The All Pakistan Textile Mills Association (APTMA) has strongly protested the tax and customs-related measures proposed in the Finance Bill 2024 calling them ‘regressive’, ‘punitive’ and pose an existential threat to Pakistan’s textile industry.
A joint press conference was held by Chairman Asif Inam, ex-chairman Aamir Fayyaz, and Chairman North Kamran Arshad.
The textile sector contributes over 50% of total export earnings and employs 40% of the industrial labour force. The proposed measures will unequivocally destroy this vital sector, causing irreparable harm to Pakistan’s economic stability and export capacity, they said.
The representatives added that the withdrawal of zero-rating on local inputs for export manufacturing will significantly disadvantage domestic producers of intermediate goods like yarn and cloth. This regressive measure will reduce domestic value addition in exports, as exporters will favour duty-free and sales tax-free imported inputs over expensive local ones, undermining the competitiveness of domestic manufacturers, they lamented.
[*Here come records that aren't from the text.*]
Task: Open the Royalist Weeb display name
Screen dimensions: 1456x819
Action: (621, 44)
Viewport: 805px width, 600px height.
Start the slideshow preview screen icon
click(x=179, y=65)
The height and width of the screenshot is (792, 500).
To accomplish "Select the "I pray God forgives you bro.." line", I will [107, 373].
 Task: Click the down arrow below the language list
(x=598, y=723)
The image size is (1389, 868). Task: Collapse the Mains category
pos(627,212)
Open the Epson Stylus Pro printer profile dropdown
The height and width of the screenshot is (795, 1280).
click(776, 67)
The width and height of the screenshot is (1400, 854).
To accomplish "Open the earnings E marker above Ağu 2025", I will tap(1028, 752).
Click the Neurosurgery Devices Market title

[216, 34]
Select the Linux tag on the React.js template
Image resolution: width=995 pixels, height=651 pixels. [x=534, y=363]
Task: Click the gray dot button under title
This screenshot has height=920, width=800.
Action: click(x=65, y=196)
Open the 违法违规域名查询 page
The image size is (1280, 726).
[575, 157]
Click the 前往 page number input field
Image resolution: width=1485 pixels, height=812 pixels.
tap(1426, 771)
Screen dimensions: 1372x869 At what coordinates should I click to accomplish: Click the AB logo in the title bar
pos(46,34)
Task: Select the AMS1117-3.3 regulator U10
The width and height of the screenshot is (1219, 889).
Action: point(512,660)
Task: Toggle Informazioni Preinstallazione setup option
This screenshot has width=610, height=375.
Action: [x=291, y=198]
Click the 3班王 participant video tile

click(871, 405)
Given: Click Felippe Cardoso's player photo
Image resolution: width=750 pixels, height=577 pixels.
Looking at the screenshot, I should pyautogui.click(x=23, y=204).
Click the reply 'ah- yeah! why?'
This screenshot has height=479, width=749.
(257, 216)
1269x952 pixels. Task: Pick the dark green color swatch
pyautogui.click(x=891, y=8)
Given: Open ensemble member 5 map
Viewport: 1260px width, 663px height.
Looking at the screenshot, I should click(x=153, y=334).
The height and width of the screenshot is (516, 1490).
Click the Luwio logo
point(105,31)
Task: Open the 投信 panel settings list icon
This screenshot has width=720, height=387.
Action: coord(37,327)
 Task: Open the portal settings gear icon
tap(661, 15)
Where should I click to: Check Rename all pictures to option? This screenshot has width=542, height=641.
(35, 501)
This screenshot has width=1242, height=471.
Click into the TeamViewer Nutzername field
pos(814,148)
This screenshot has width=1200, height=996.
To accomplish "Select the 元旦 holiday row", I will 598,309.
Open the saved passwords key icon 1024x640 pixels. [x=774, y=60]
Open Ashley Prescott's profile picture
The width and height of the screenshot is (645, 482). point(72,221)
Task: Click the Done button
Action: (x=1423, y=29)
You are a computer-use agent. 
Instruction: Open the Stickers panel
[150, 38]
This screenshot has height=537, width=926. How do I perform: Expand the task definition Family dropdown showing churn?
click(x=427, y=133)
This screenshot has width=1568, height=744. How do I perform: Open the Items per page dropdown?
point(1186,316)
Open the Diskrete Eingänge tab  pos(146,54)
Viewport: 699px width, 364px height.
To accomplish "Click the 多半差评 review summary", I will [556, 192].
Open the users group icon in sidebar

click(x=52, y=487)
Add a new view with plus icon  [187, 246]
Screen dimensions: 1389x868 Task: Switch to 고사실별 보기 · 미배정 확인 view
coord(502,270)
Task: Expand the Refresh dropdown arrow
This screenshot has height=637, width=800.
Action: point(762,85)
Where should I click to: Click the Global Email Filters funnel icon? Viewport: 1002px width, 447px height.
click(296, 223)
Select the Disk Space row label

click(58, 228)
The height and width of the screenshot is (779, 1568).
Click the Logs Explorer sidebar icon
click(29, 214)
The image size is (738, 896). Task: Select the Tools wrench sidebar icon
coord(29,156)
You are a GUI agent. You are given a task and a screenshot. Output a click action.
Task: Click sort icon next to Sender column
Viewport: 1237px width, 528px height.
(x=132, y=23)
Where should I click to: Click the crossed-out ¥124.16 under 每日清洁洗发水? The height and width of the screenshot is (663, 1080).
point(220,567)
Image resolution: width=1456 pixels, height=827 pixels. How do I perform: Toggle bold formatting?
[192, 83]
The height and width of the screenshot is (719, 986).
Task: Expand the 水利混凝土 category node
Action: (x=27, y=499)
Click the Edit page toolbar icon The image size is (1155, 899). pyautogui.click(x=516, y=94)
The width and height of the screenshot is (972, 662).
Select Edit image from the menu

The proposed 2% advance tax on turnover, adjustable against a 29% tax on income (effectively 39% after super tax), will deplete liquidity and profitability in low-margin, high-volume businesses like textiles. This excessive tax burden, coupled with high operational costs, will erode the competitiveness of Pakistani exporters, driving customers to countries with more favourable tax policies.
They added that the Finance Bill 2024 fails to address the liquidity crisis in the textile sector, where firms are on the brink of bankruptcy due to high borrowing and operational costs. The government’s failure to release outstanding dues under various refund regimes has exacerbated this crisis, they said, adding that, immediate allocation of funds to clear these dues is essential to prevent further insolvency and support industry liquidity.
They stated that exporters are being unjustly marginalised and treated worse than domestically oriented industries, which is pure discrimination. Pakistani manufacturers are already operating at a severe competitive disadvantage due to the highest tax rates, energy prices, and other operational costs in the region.